The General Assembly, by Article X, § 1 of the Constitution, is directed to provide for the establishment of a general system of free public schools for the State. In following the mandate thus imposed upon it, the General Assembly may, in its wisdom, use any device appropriate to the end as long as the scheme adopted is of general application throughout the State. In so doing, it may abolish existing agencies and choose new agencies and means to accomplish the desired end. The prior existence of school districts, or of existing statutes, does not restrain the General Assembly in the exercise of that power. In re School Code of 1919, 7 Boyce 406, 108 A. 39.

Nor is there any contractual relationship existing between local school boards, residents of a school district or localities which must necessarily be preserved under the Federal Constitution. The General Assembly, in exercising its broad powers to create and abolish school districts, and to establish a general education system, gives rise to no contractual relationship which the Federal Constitution will require to be protected. Attorney General of State of Michigan ex rel. Kies v.

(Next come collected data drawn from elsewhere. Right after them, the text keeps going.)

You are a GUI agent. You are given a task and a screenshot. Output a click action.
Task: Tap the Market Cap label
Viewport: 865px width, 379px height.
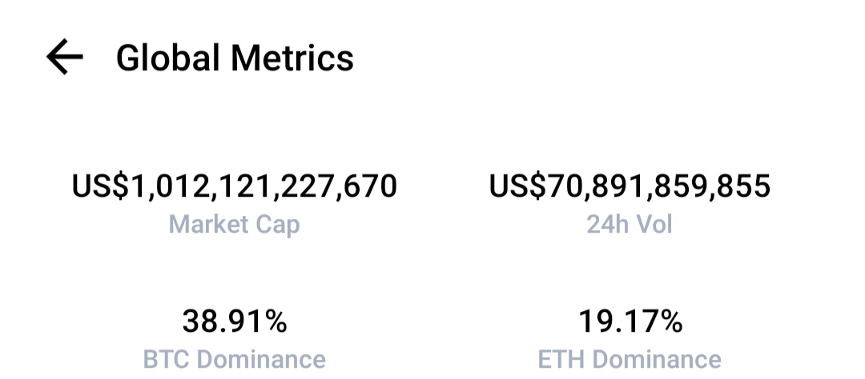235,225
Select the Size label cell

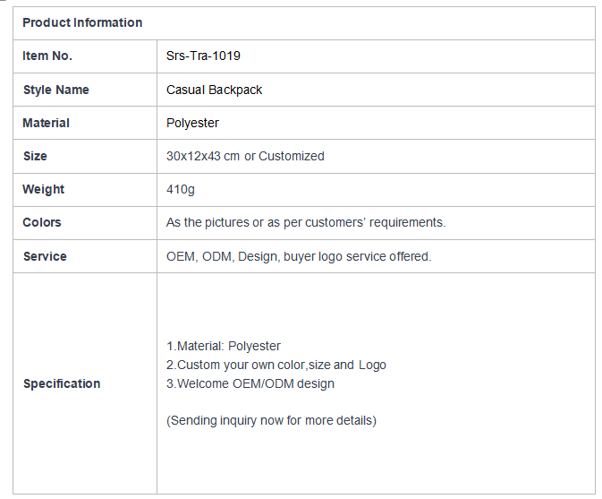click(x=85, y=157)

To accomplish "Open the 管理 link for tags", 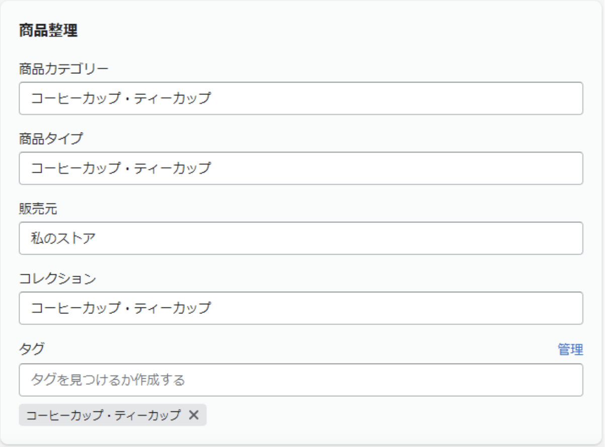I will pos(570,350).
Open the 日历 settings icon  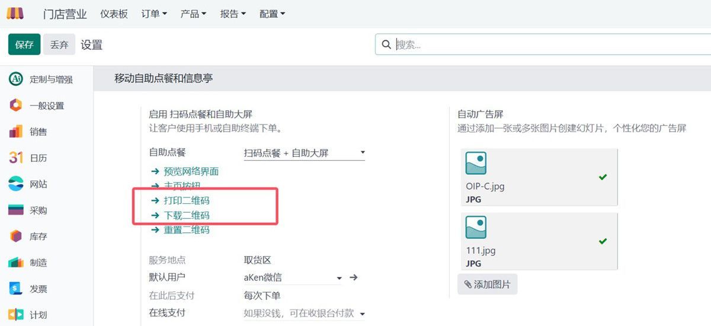[x=16, y=158]

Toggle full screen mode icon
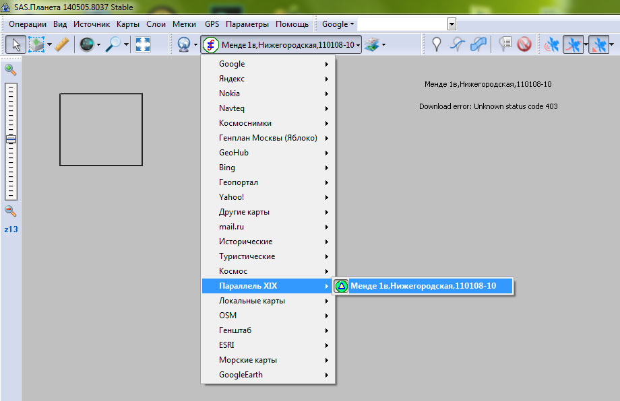142,44
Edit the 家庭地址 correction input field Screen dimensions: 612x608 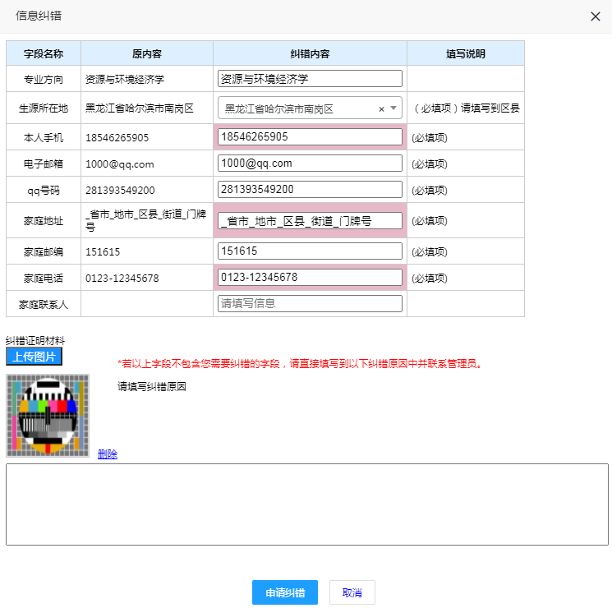point(310,221)
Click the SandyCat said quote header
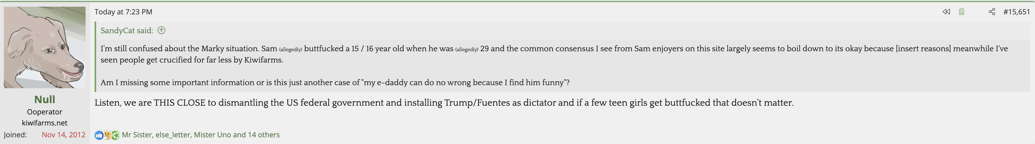 pyautogui.click(x=127, y=30)
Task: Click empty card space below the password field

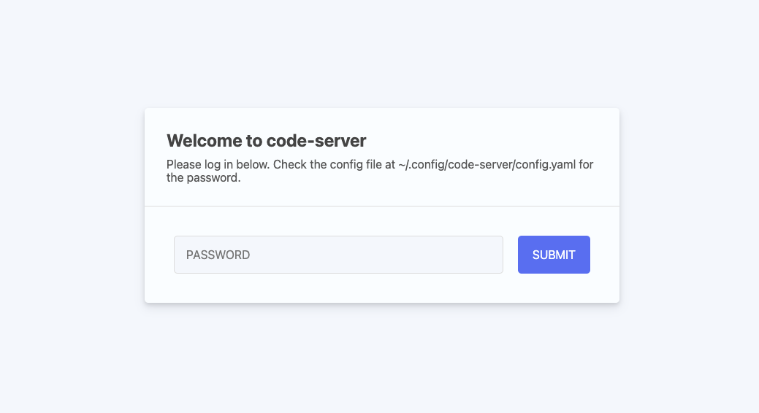Action: click(338, 287)

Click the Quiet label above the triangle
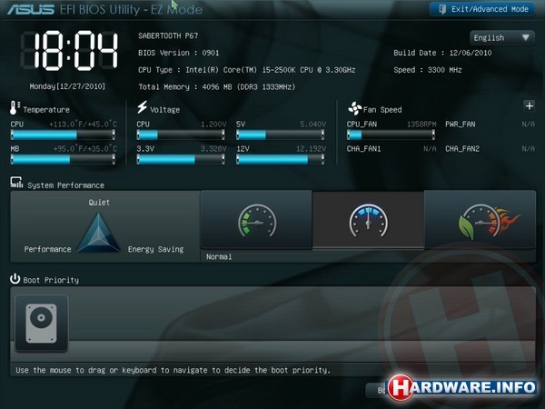(99, 203)
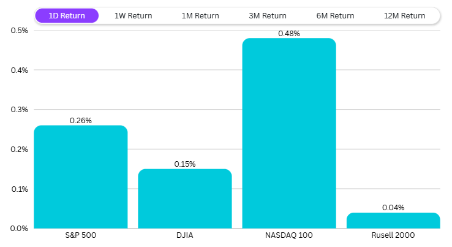Click the DJIA bar
This screenshot has height=247, width=452.
[184, 199]
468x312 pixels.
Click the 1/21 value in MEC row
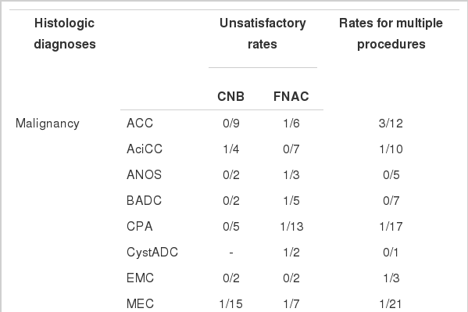pyautogui.click(x=391, y=304)
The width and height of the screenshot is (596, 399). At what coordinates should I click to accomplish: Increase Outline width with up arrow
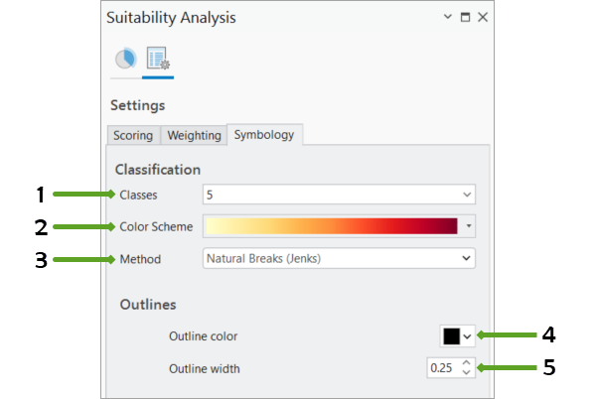[467, 362]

Lowrey, 199 U.S. 233, 26 S.Ct. 27, 50 L.Ed. 167.

*93 Thus, it is clear, the pattern of laws heretofore existing in this State establishing a public school system are not binding on the General Assembly. It may change them freely in its wisdom. The fact that, heretofore, no consolidating of districts or imposition of taxes could be made without an affirmative vote of the residents of the particular district, does not mean that ever thereafter the General Assembly is bound to preserve that practice. The preservation or abolition of provisions for refer-enda is a matter of policy left to the discretion of the General Assembly.

The opponents to the Act, however, argue further that the General Assembly has improperly delegated to the State Board of Education, an appointed body, the power of taxation. The argument is based on § 1006(b) which requires the imposition of a common tax levied uniformly throughout the reorganized school district to pay off all the bonds of the component districts which, by the same section, are made the common obligation of the reorganized school district.

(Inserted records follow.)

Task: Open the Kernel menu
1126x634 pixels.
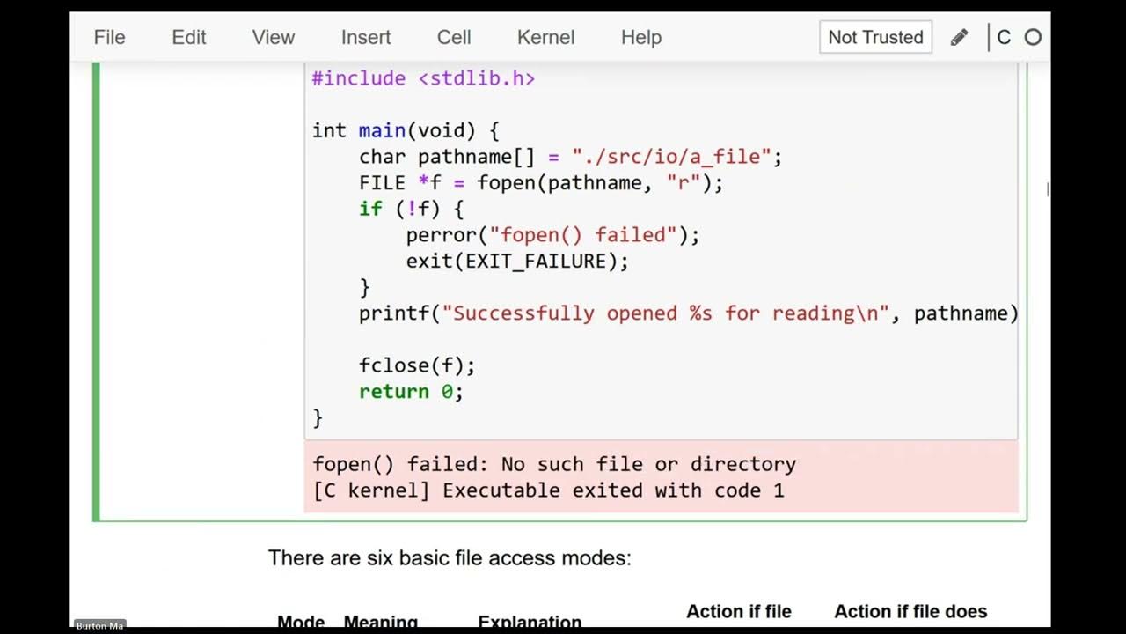Action: [x=545, y=38]
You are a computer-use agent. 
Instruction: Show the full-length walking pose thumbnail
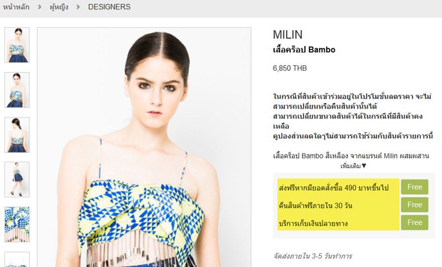(x=17, y=179)
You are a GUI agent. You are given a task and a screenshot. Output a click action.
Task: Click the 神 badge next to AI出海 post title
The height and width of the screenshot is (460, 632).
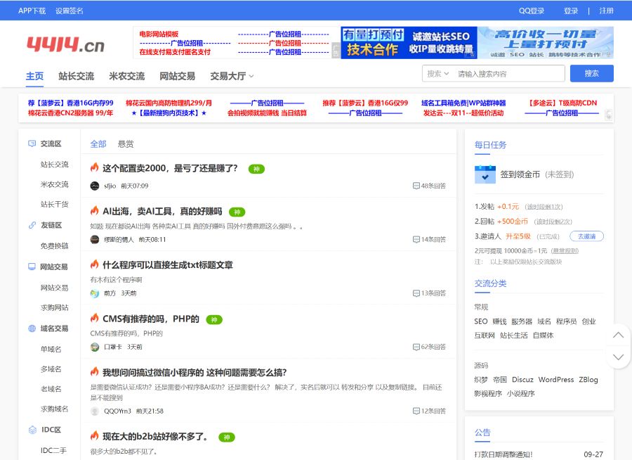(x=237, y=212)
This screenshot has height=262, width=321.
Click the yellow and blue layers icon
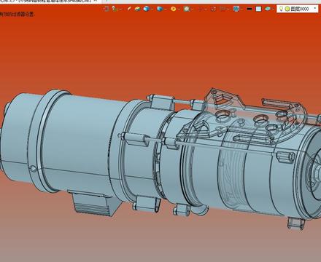coord(138,9)
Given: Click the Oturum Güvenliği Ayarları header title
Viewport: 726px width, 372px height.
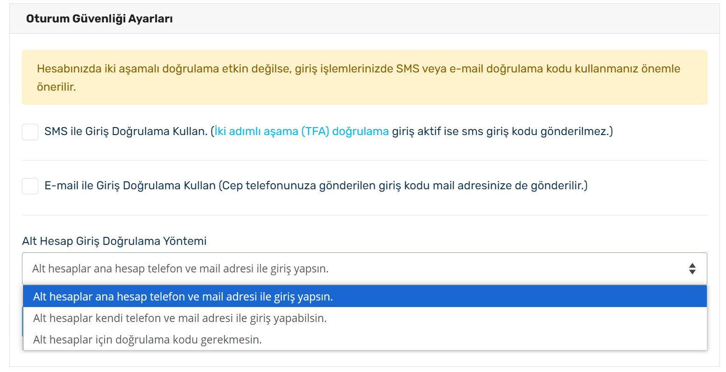Looking at the screenshot, I should tap(99, 19).
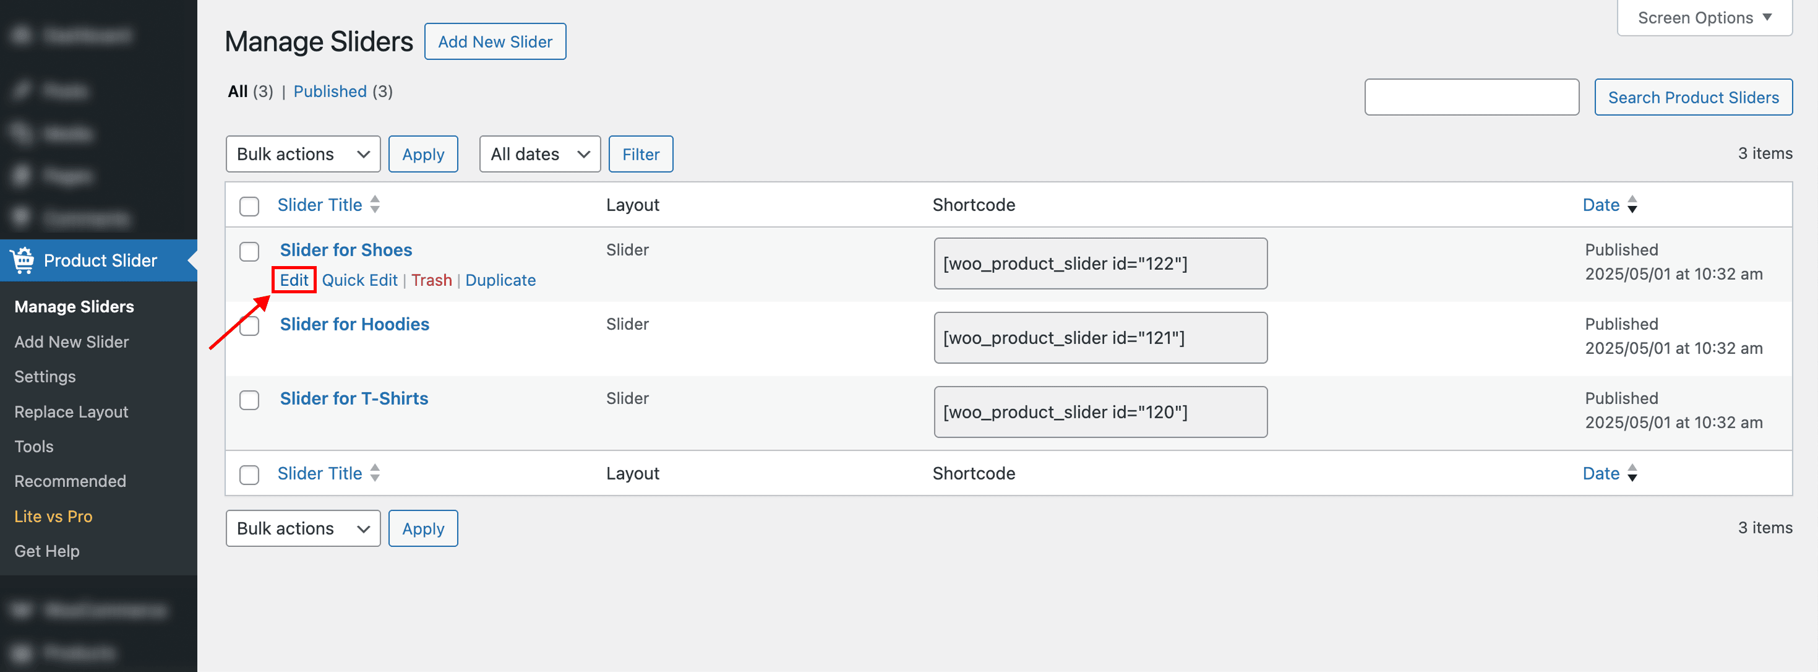Open Settings in Product Slider submenu

(x=45, y=376)
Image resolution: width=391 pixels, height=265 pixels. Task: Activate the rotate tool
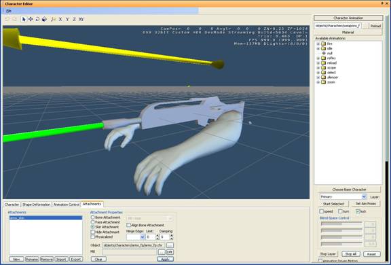click(37, 19)
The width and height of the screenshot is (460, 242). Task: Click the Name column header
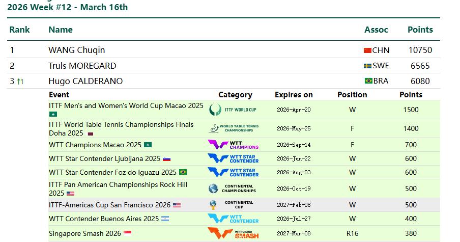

The opponents concede, as indeed they must, that the General Assembly, by act, could in terms have imposed the common tax, but it is argued that this has not been done, but that an unrestricted taxing power has been delegated to an appointive board.

In our opinion, however, the common tax to be levied in the reorganized school district has in fact, if not in terms, been imposed by the General Assembly and not by the State Board of Education. This conclusion is forced by reason of the fact that upon reorganization of school districts, the amount required to pay the bonds of the component is known to a certainty. Consequently, § 1006(b) amounts to a direction by the General Assembly to the State Board of Education to implement its levy of a tax in that amount.

The State Board of Education is nothing more than an agent of the General Assembly for this purpose, performing an administrative function. The tax, itself, is imposed by the General Assembly, the amount to be ascertained by the fact of consolidation. There is nothing inherently unconstitutional in delegating to an appointive board the fact-finding function upon which a tax levy previously formulated by the General Assembly is actually based. Cf. Mayor and Council of Wilmington v. State, 5 Terry 332, 57 A.2d 70.

The answer to Question No. 1 is in the negative.